Then there's services, which are probably best handled by using longer time-shares, since most of them are IO bound anyway, and if all the users are on the other side of a slow network anyway, bandwidth is more important than latency, at least most of the time. So the target here would be to attempt to keep all services in IO wait as much as possible. I guess these can be statically detected, either by having support for "services" like in Windows, or just by having them tell "hey, I'm a server, gimme service-scheduling." Heuristics like "doesn't have windows on screen, and listens to network connections" would also probably work..

Batch jobs you could handle by having just a few of them compete for CPU time at the same time, and they should probably only run when everything else is idle (or at least get only a little CPU if we're running at 100%). I think this is kinda like services: either the process or the user should tell that it's a batch job. These could have a priority system completely separate from scheduling priorities: just select in which order they should be started. I'm also going to claim that if you want to give a batch process more priority than an interactive (or even service) then it's probably not a true batch process.

Now the most interesting problem I find is how to automatically figure out what processes need real-time scheduling, and what processes would prefer interactive scheduling. You could have a "hard" real-time class which is set by a user (or the process) explicitly, but you might want to detect stuff like animations and audio automatically, and schedule those as "soft" (as in, prefer the explicit "hard" realtimes over "soft, but "soft" over "interactive") but otherwise using real-time rules, while giving interactives varying timeshares under the "soft" class. If a "soft" class process attempts to use 100% CPU, it's doing more than the real-time stuff and should be demoted to interactive, ofcourse.

For autodetecting I can think of the following scheme for dealing with multi-media: provide a feedback-path from audio/video drivers to scheduler. Then if a program opens audio-driver, give it "soft" class, unless it seems like it's going to miss audio buffers all the time anyway. With video it's more complicated but detecting heavy amounts of periodic redraw would give a good indication of animation, which should be given "soft" class as well. Ofcourse this kind of categorization must be done on the fly, such that a program drops back to normal interactive after it stops doing animation.

The idea with interactives then is that if they use more than a certain burst of CPU after user interactive, they should gradually drop back to equality with other interactives, since they aren't being responsive anyway.

That's my thoughts anyway...

mystran · Post by **mystran** » Thu Apr 19, 2007 4:53 pm

One more thought: try compiling (on an uniprocessor) some large project (which has clean file dependencies) with make -j 2 (or even larger) and measure the time (with say, time command) it takes, then compare with normal (single make) build.

Especially if you artificially kill disk-caches (so files really need to be read from disk) you'll notice that running several makes is going to be faster. Reason is simple: when one process is waiting for IO, the other can compile and then the other way around. So you definitely want some amount of multi-processing for any batch job that is even partially IO bound.. and I'd say that's almost anything except pure mathematics (ray-tracing, calculating hexadecimals of pi, etc).

But yeah, might not make sense to launch 100 batch processes at once. I don't think you need dynamic priorities though. Just limit the number of processes (or start a new one each time you find yourself in idle too much). Then run them with more or less equal priorities, but order the queue from which they are started. As for CPU pre-emption, I'd say that longish timeshares (say second or two) make sense, at least if you pre-empt purely CPU bound processes when an IO bound process comes out of IO...

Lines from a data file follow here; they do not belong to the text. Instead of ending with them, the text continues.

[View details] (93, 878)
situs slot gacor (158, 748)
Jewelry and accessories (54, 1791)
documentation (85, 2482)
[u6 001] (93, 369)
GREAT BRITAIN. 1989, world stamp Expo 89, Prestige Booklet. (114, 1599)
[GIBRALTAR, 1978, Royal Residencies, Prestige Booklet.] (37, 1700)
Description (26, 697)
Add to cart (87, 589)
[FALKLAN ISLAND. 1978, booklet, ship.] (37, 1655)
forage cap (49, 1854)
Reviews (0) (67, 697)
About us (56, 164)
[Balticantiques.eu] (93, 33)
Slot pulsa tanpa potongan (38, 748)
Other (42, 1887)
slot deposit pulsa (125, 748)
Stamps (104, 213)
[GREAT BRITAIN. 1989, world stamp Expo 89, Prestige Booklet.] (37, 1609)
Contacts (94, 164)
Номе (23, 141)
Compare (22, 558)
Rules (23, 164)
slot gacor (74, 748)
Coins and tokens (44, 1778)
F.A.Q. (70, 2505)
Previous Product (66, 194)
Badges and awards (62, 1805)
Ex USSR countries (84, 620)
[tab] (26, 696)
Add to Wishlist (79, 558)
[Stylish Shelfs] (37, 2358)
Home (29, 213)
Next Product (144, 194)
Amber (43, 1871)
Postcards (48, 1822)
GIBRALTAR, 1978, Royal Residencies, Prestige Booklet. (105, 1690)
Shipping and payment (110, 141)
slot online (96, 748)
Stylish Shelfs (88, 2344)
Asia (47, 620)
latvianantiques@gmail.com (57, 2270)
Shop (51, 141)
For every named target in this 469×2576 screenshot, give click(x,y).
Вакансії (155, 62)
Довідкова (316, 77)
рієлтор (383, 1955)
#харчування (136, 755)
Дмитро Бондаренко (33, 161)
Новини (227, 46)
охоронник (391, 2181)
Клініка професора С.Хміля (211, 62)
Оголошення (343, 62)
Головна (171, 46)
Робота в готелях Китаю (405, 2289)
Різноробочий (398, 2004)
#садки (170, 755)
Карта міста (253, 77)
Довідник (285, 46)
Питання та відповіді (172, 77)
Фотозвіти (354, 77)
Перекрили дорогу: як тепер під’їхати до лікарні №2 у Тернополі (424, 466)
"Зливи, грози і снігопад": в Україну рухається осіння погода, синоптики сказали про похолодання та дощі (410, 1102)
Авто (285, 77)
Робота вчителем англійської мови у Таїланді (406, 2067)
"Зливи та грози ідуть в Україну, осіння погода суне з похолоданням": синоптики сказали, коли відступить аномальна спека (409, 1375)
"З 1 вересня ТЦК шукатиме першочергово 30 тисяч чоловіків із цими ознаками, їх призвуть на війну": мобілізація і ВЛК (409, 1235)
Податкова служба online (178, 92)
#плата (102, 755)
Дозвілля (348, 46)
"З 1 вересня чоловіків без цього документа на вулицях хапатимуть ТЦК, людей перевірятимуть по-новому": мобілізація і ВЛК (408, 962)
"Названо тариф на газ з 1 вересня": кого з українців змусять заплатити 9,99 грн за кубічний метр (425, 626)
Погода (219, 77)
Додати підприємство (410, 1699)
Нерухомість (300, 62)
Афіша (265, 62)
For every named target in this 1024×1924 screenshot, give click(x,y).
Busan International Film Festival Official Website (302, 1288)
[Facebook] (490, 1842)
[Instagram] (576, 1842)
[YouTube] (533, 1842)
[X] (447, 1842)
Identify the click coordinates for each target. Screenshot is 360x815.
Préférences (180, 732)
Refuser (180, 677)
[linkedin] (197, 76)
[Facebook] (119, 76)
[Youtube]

Kevin McGuire · Post by **Kevin McGuire** » Thu Apr 19, 2007 5:41 pm

Take a look at schedtool for the ck branch of the 2.6 Linux kernels. Also when you compile a Linux kernel you get to choose between different timing mechanisms which are supposed to produce:

1. more latency; more throughput ; server ; less thread switching
2. less latency; less throughput ; desktop ; more thread switching

I agree with you.

Basically (for threads of this type at the same priority) the scheduler would have a FIFO queue. The first thread on the queue that can run will run until it completes or blocks, and if a thread closer to the start of the queue unblocks it pre-empts other threads in the queue.

Yep. I see it right now in the schedtool for the ck branch. It must be a working idea. Not trying to spoil you're fun but you're actual idea might still be different.

Brendan · Post by **Brendan** » Thu Apr 19, 2007 9:18 pm

Hi,

Combuster wrote:
Brendan wrote:batch processing, where the oldest thread that can run is run and gets all CPU time (but where the scheduler monitors time used and terminates a thread if it uses a total of more than N ms).
Regarding the concept, i find it creative. I do have some sidenotes though (i don't know enough of your design to know all of the contributing factors, actually I think you'd have considered them already ).
1: how do you plan to have threads identify themselves as batch or concurrent? Doing so in code would be best but requires changes when porting existing programs (binutils, anyone?); Doing so in the running program might result in the marking threads as batch that are going to exceed execution time or incorrect categorizing in general.

For my system the scheduling policy and priority is explicitly set by code that spawns a thread (and the code that creates a new process, for the first thread of a process). A thread can also change it's policy and priority at any time. Each process has a maximum policy/priority that it's threads are allowed to use. For example, the device driver for a network card might be able to use the highest policy/priority scheduling (Policy 0) while an application would be limited so that it can't.

Combuster wrote:2: How do you intend to schedule single large operations that will be exceeding execution limits. (things like running computer vision algorithms or computing the poster rendering of the linux kernel), and as in #1, where do you want to regulate that?

Threads that do a large amount of processing but complete in a finite amount of CPU time would use the lowest batch processing policy (e.g. Policy 3b).

Threads that do a large amount of processing but don't complete in a finite amount of CPU time would use the lowest normal processing policy (e.g. Policy 3a). Batch processing isn't suitable for something without a definite end (like computer vision algorithms, if they repeatedly process images until the user does something to stop them).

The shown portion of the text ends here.